WORK ITEM:
Transcribe all records verbatim.

SUPPLIED MATERIAL:

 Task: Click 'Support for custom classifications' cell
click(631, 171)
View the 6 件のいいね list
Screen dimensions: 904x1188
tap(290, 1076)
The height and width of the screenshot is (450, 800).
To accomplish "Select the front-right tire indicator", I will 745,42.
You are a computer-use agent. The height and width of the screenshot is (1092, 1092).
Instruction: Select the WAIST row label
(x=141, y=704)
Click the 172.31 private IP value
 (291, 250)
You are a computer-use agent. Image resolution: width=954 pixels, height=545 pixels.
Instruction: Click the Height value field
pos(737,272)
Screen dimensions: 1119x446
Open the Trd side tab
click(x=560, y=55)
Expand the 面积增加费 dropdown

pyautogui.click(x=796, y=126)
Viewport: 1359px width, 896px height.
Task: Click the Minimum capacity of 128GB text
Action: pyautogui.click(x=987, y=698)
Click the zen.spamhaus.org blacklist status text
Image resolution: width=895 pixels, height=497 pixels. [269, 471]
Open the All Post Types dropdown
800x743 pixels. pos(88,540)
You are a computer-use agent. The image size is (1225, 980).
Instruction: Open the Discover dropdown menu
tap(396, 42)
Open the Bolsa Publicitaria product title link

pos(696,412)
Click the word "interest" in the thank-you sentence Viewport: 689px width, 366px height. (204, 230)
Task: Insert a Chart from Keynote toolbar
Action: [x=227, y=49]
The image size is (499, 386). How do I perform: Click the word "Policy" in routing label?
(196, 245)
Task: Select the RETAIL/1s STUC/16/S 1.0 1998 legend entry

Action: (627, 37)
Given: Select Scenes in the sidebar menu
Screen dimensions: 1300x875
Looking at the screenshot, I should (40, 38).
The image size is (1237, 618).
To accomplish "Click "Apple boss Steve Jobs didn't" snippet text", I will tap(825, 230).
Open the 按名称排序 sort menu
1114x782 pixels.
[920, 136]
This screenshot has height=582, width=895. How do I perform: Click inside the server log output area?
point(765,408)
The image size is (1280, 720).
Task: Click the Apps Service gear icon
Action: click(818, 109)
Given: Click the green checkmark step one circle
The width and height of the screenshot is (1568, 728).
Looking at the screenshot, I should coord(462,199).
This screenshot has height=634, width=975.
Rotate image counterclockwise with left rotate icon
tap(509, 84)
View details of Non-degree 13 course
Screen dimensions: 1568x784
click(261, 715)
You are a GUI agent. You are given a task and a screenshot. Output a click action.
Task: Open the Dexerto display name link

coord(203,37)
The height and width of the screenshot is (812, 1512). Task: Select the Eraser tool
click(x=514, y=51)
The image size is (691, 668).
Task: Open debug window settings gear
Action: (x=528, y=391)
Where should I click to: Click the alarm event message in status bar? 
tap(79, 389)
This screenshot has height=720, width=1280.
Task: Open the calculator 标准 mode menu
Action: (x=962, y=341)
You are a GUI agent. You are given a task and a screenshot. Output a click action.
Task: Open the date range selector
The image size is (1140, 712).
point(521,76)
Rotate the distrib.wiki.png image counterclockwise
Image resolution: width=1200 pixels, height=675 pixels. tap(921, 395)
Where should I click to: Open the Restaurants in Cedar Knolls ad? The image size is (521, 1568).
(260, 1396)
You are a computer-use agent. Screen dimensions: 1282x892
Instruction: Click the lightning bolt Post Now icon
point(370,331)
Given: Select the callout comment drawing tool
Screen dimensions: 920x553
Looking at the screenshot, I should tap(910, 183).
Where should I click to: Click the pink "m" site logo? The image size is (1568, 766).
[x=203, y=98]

OUTPUT FOR THIS EXERCISE:
 Task: Click 'Support for custom classifications' cell
click(631, 171)
View the 6 件のいいね list
Screen dimensions: 904x1188
tap(290, 1076)
The height and width of the screenshot is (450, 800).
To accomplish "Select the front-right tire indicator", I will 745,42.
You are a computer-use agent. The height and width of the screenshot is (1092, 1092).
Instruction: Select the WAIST row label
(x=141, y=704)
Click the 172.31 private IP value
 (291, 250)
You are a computer-use agent. Image resolution: width=954 pixels, height=545 pixels.
Instruction: Click the Height value field
pos(737,272)
Screen dimensions: 1119x446
Open the Trd side tab
click(x=560, y=55)
Expand the 面积增加费 dropdown

pyautogui.click(x=796, y=126)
Viewport: 1359px width, 896px height.
Task: Click the Minimum capacity of 128GB text
Action: pyautogui.click(x=987, y=698)
Click the zen.spamhaus.org blacklist status text
Image resolution: width=895 pixels, height=497 pixels. [269, 471]
Open the All Post Types dropdown
800x743 pixels. pos(88,540)
You are a computer-use agent. The image size is (1225, 980).
Instruction: Open the Discover dropdown menu
tap(396, 42)
Open the Bolsa Publicitaria product title link

pos(696,412)
Click the word "interest" in the thank-you sentence Viewport: 689px width, 366px height. (204, 230)
Task: Insert a Chart from Keynote toolbar
Action: [x=227, y=49]
The image size is (499, 386). How do I perform: Click the word "Policy" in routing label?
(196, 245)
Task: Select the RETAIL/1s STUC/16/S 1.0 1998 legend entry

Action: (627, 37)
Given: Select Scenes in the sidebar menu
Screen dimensions: 1300x875
Looking at the screenshot, I should (40, 38).
The image size is (1237, 618).
To accomplish "Click "Apple boss Steve Jobs didn't" snippet text", I will tap(825, 230).
Open the 按名称排序 sort menu
1114x782 pixels.
[920, 136]
This screenshot has height=582, width=895. How do I perform: Click inside the server log output area?
point(765,408)
The image size is (1280, 720).
Task: Click the Apps Service gear icon
Action: click(818, 109)
Given: Click the green checkmark step one circle
The width and height of the screenshot is (1568, 728).
Looking at the screenshot, I should coord(462,199).
This screenshot has height=634, width=975.
Rotate image counterclockwise with left rotate icon
tap(509, 84)
View details of Non-degree 13 course
Screen dimensions: 1568x784
click(261, 715)
You are a GUI agent. You are given a task and a screenshot. Output a click action.
Task: Open the Dexerto display name link

coord(203,37)
The height and width of the screenshot is (812, 1512). Task: Select the Eraser tool
click(x=514, y=51)
The image size is (691, 668).
Task: Open debug window settings gear
Action: (x=528, y=391)
Where should I click to: Click the alarm event message in status bar? 
tap(79, 389)
This screenshot has height=720, width=1280.
Task: Open the calculator 标准 mode menu
Action: (x=962, y=341)
You are a GUI agent. You are given a task and a screenshot. Output a click action.
Task: Open the date range selector
The image size is (1140, 712).
point(521,76)
Rotate the distrib.wiki.png image counterclockwise
Image resolution: width=1200 pixels, height=675 pixels. tap(921, 395)
Where should I click to: Open the Restaurants in Cedar Knolls ad? The image size is (521, 1568).
(260, 1396)
You are a computer-use agent. Screen dimensions: 1282x892
Instruction: Click the lightning bolt Post Now icon
point(370,331)
Given: Select the callout comment drawing tool
Screen dimensions: 920x553
Looking at the screenshot, I should tap(910, 183).
Where should I click to: Click the pink "m" site logo? The image size is (1568, 766).
[x=203, y=98]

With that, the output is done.